Recensioni

6.5

Episode è il titolo che segna la nuova vita artistica (e non solo) di Ben Gregory – ex voce e chitarra dell’indie rock band Blaenavon – e qui al debutto solista con un album in uscita il 7 aprile via Transgressive. Un progetto nato dalle ceneri di un periodo complesso per il musicista inglese, scombussolato tra le onde di un esaurimento nervoso, lo scioglimento della band (i succitati Blaenavon) e una pandemia che, nel frattempo, ha gettato benzina sul fuoco rispetto a un equilibrio solo rincorso.

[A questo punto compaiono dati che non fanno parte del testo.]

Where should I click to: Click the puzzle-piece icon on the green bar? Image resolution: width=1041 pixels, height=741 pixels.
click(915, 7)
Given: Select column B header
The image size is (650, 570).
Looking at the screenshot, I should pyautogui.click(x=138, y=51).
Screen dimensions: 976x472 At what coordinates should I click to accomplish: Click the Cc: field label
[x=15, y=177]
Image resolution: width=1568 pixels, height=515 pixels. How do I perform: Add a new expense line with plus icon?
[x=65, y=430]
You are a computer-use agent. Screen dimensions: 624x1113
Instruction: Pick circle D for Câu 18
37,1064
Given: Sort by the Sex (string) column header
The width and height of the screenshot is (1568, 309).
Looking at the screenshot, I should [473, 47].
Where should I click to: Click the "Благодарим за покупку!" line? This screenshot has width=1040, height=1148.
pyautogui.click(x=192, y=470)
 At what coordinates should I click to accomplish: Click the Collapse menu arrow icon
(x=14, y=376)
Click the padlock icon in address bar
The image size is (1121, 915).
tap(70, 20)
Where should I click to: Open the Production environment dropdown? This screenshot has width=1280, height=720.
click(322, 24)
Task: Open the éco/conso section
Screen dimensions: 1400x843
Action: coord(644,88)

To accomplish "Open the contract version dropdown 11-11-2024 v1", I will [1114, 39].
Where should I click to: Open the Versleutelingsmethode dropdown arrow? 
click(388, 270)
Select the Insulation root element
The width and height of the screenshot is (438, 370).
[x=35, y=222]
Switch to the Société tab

Nel mezzo, il ricovero e le cure psichiatriche, ed una serenità riacquistata a piccole dosi, circondato dagli affetti e dalla quotidianità ritrovata. E ancora, la necessità vivida di tornare a confrontarsi con emotività da tradurre in musica con l’aiuto del vecchio amico Blaine Harrison dei Mystery Jets e l’ingegnere del suono Matt Twaites, entrambi “autori” di un suono che lo stesso Gregory ha definito «vagamente drammatico ma in linea con quanto provato e vissuto nelle lunghe giornate passate nel letto di un ospedale».

Episode, inevitabilmente, finisce per essere lo specchio fedele di stati d’animo e temperature che cambiano repentinamente, in modo inatteso, con svolte sempre sorprendenti. Difficile incasellarlo in un’etichetta generica, l’album si muove tra mezzetinte folk, diluite su un’elettronica dal retrogusto pop: ballate dark-pop dalle parti degli Arcade Fire altezza Reflektor, corrosivi beat (80s) dancefloor che si trasformano in lunghe code dall’introspettivo lirismo (Blue Sea Blue con i suoi 10.30 minuti è esemplificatvia), chitarre lisergiche che si schiantano e deflagrano delineando cortocircuiti emotivi (Deathbed Hangover), ma anche graffi estatici dove i battiti rallentano quasi citando un crescendo sulla scia lasciata dal compianto Sakamoto (Smoke). Quando sul finale torna a ruggire deciso l’animo indie rock (God Bless You) ci si rende conto di aver attraversato veri e propri “stati psichici” dove tutto continua a muoversi, cambiare e trasformarsi in piena alchimia con la nuova vita artistica e personale del Nostro.

Tra i titoli più particolari degli ultimi tempi, Episode è un disco che vive realmente di episodi, anche se non tutti perfettamente a fuoco. Lontano dalla definizione più ampia del crossover ascoltato solo poche settimane fa nel nuovo album firmato da Yves Tumor, l’esordio solista di Ben Gregory è declino, convalescenza e rinascita condensati in poco meno di 40 minuti. Difficile farci stare tutto ma il nuovo corso potrebbe riservare altre sorprese.